My little spies tell me you had an evil cowburger the other day, with fatty french fries and a sugary drink with an evil plastic straw. Hence, lizards are falling from trees
What cold lizards in Miami can tell us about climate change resilience
It was raining iguanas on a sunny morning.
Biologist James Stroud’s phone started buzzing early on Jan. 22. A friend who was bicycling to work past the white sands and palm tree edges of Key Biscayne, an island town south of Miami, sent Stroud a picture of a 2-foot long lizard splayed out on its back. With its feet in the air, the iguana took up most of the sidewalk.
The previous night was south Florida’s coldest in 10 years, at just under 40 degrees Fahrenheit. While most people reached for an extra blanket or a pair of socks, Stroud—a postdoctoral research associate in Arts & Sciences at Washington University in St. Louis—frantically texted a collaborator:
“Today’s the day to drop everything, go catch some lizards.”
When temperatures go below a critical limit, sleeping lizards lose their grip and fall out of trees. From previous research, Stroud and his colleagues had learned that different types of lizards in Miami can tolerate different low temperatures, ranging from about 46 to 52 degrees Fahrenheit, before they are stunned by cold.

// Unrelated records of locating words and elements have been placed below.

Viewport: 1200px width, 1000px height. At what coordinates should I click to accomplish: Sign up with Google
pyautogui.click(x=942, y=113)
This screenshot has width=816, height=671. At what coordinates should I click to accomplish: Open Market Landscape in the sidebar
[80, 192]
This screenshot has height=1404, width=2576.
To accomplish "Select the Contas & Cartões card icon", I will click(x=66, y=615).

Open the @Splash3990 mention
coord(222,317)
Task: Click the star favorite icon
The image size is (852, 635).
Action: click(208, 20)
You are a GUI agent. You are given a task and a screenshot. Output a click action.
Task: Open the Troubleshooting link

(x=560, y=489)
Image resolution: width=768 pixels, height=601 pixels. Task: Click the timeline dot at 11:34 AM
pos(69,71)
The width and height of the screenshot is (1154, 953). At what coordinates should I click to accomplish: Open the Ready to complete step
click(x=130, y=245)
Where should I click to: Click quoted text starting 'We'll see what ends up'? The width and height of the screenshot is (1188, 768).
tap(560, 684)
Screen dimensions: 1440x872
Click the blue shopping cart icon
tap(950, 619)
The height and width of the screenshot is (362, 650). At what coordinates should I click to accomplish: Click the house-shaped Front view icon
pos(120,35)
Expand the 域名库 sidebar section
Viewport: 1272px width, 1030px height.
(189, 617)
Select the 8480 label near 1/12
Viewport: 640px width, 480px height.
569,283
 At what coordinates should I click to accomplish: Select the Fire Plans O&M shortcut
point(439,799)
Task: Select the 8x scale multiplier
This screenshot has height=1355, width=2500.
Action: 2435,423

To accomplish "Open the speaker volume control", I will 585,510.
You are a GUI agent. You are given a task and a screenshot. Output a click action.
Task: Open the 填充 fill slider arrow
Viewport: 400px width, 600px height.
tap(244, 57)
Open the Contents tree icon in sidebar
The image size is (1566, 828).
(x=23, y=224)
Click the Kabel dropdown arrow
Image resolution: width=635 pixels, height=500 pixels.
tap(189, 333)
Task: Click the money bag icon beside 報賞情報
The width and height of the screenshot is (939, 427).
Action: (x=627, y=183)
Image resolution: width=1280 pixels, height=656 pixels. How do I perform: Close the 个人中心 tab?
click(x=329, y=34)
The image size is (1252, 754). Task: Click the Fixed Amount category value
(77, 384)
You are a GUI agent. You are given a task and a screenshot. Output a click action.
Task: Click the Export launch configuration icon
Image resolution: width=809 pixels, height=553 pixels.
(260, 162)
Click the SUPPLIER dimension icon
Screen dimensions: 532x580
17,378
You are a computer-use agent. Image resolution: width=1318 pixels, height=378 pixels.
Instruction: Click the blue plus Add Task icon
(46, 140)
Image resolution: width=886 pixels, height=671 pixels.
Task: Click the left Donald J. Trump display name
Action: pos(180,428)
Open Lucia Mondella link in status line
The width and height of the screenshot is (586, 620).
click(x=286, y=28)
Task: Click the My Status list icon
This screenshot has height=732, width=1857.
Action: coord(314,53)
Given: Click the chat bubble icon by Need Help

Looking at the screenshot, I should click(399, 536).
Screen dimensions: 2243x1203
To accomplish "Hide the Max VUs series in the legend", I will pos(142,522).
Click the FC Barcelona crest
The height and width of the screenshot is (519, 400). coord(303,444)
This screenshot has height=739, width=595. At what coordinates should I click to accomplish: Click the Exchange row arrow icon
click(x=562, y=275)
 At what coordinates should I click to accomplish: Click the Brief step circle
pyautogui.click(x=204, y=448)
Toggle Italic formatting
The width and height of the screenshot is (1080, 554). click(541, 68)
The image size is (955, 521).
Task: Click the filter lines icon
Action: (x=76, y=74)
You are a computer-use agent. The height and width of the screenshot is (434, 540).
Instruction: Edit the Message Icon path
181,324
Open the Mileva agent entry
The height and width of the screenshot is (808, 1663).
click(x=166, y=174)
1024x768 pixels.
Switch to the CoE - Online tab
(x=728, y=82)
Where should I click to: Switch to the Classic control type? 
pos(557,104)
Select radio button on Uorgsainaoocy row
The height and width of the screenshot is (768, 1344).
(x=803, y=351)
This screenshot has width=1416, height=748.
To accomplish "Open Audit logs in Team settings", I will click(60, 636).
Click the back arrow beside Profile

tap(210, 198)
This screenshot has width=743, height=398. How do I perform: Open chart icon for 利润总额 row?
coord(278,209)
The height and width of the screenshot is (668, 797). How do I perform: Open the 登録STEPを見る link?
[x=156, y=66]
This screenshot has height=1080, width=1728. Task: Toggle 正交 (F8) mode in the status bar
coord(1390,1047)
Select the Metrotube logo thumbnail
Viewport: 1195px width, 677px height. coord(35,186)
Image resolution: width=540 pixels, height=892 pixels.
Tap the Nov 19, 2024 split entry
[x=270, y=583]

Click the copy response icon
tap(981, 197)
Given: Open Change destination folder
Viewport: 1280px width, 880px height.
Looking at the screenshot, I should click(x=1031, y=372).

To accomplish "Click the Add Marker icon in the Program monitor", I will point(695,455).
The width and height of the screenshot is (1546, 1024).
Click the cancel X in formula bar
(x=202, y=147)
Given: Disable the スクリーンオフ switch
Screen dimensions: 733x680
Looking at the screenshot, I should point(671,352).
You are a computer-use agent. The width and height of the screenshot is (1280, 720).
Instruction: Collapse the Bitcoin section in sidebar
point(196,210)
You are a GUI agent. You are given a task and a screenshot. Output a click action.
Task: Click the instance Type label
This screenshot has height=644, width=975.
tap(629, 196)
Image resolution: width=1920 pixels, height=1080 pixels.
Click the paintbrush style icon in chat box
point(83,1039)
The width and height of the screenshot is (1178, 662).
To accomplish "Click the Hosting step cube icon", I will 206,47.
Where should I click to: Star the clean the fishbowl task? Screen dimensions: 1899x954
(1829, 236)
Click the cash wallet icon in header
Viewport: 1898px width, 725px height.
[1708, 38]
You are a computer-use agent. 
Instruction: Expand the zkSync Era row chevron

This cold snap provided a unique opportunity to understand how they are affected by extreme climate events.
They couldn’t possibly be blaming cold on greenhouse gases which make the world warmer, could they? The researchers found that many of the lizards, some with Central and South American roots, have adapted to the cold, but
Regardless of the underlying mechanism, the new study provides a critically important piece of information for understanding the impacts of climate change.
Scientists expect that air temperatures will gradually become warmer under climate change, but also that temperatures will become more chaotic.
Events that spike temperature to extremes—both exceptionally hot and exceptionally cold episodes—will increase in frequency and magnitude. As such, it is important to understand both the effects of gradual, long-term increases in air temperatures as well as the consequences of abrupt, short-term extreme events.
Well, hopefully they do not turn into alligator lizards in the air.